[What is required]
Carry on the forum thread about IE9 and JavaScript from the point where it stops, before the entries.

[Source passage]
##########

# IE9 32-bit



## Scott Kocourek (Jun 13, 2009)

I have windows 7 Ultimate on two computers and both recently upgraded to IE9, one of them works fine at DBSTalk on both 32 and 64-bit versions of IE9 the other will only access DBSTalk on the 64-bit version. 

This has to be a simple setting but I cannot figure it out on my own.


----------



## LarryFlowers (Sep 22, 2006)

Scott this may seem kind of obvious but have you gone to the Java.com web site and tested your Java installs?


----------



## Scott Kocourek (Jun 13, 2009)

Thanks Larry, I'll give that a try in the morning when I get in. I'm kind of lost when it comes to certain things and it worked then the IE9 update and it didn't work.


----------



## makaiguy (Sep 24, 2007)

vBulletin bulletin board software, which this site uses, does NOT utilize Java. It uses JavaSCRIPT. (I administer another Bulletin board.) 

Despite the similarity in name, Java and Javascript are two different things. Your Javascript implementation is built into your web browser, and can at best be turned on and off via a browser setting, but not updated except by updating your browser.


----------



## SayWhat? (Jun 7, 2009)

^^^ Wrong.

Javascript is self-updating independent of the browser and can be done manually.


----------



## makaiguy (Sep 24, 2007)

##########

[Data section]
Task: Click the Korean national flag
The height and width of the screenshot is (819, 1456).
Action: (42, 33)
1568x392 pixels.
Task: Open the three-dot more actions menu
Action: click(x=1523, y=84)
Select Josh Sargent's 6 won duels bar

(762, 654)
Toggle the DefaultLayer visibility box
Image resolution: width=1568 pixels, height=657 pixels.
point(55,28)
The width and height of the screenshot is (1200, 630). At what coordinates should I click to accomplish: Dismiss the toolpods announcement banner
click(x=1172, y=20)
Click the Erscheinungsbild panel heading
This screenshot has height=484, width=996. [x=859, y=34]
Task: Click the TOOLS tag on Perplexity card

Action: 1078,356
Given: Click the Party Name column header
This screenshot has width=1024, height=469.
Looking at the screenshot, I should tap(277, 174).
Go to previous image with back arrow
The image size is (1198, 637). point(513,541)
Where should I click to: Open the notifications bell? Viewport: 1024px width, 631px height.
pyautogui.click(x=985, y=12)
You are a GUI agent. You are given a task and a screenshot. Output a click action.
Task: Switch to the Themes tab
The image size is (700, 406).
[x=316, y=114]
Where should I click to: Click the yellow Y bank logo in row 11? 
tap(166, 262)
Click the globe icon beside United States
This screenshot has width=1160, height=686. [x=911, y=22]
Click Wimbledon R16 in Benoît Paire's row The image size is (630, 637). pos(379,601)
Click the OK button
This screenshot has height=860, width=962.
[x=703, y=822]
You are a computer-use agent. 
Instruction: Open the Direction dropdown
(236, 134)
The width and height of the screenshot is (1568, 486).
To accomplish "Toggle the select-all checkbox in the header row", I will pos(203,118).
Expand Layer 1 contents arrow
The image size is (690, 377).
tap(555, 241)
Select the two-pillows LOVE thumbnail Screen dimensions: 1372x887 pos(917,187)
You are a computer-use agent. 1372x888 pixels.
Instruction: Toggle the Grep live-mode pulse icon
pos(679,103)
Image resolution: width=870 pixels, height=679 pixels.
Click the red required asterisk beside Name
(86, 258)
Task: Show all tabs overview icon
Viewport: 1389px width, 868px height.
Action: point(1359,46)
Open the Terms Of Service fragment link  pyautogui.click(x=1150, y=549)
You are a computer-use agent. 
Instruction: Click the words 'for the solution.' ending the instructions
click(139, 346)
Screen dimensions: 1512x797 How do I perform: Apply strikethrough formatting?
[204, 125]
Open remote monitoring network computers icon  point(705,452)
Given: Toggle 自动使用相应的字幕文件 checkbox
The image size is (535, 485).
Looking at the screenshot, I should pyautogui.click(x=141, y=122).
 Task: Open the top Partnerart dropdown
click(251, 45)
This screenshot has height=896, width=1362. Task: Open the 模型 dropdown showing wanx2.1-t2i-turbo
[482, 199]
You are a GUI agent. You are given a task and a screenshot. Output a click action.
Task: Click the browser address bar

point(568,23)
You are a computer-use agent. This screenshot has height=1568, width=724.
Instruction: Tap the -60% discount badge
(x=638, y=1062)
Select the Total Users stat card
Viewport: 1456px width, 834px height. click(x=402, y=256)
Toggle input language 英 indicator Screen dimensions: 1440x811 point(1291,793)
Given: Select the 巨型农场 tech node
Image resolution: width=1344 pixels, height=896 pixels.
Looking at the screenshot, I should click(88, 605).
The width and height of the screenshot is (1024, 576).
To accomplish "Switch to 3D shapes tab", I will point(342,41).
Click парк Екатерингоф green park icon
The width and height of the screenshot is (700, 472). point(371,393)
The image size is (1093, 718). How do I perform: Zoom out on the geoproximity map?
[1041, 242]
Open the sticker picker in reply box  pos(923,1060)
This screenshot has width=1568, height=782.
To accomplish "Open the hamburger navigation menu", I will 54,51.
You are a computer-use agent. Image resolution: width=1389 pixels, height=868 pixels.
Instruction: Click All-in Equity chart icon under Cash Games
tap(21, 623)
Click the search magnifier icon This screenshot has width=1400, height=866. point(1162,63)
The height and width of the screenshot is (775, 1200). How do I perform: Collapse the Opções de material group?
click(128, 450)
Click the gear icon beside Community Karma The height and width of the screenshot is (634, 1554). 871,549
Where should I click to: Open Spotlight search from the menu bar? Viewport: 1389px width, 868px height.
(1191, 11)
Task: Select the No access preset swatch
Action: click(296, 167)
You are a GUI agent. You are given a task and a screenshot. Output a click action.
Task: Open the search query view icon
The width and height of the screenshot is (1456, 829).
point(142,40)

##########

[Result]
SayWhat? said:


> ^^^ Wrong.
> 
> Javascript is self-updating independent of the browser and can be done manually.


No, JAVA (actually the Java Runtime Environment which runs on your machine) can be updated here: http://www.java.com/en/download/index.jsp

Show me a reference re where and how you update Javascript that does something other than updating your Java, thus making the same mistake you are.


----------



## Scott Kocourek (Jun 13, 2009)

I have updated my Java, there must have been a pretty recent release because I was one off and after I can still access only using the 64-bit IE9. I am going to see if there is something with javascript that would make it not load.

It's wierd when I try with the 32-bit, I click my bookmark, it goes to the address bar, the circle spins and then stops like it's there and then nothing happens.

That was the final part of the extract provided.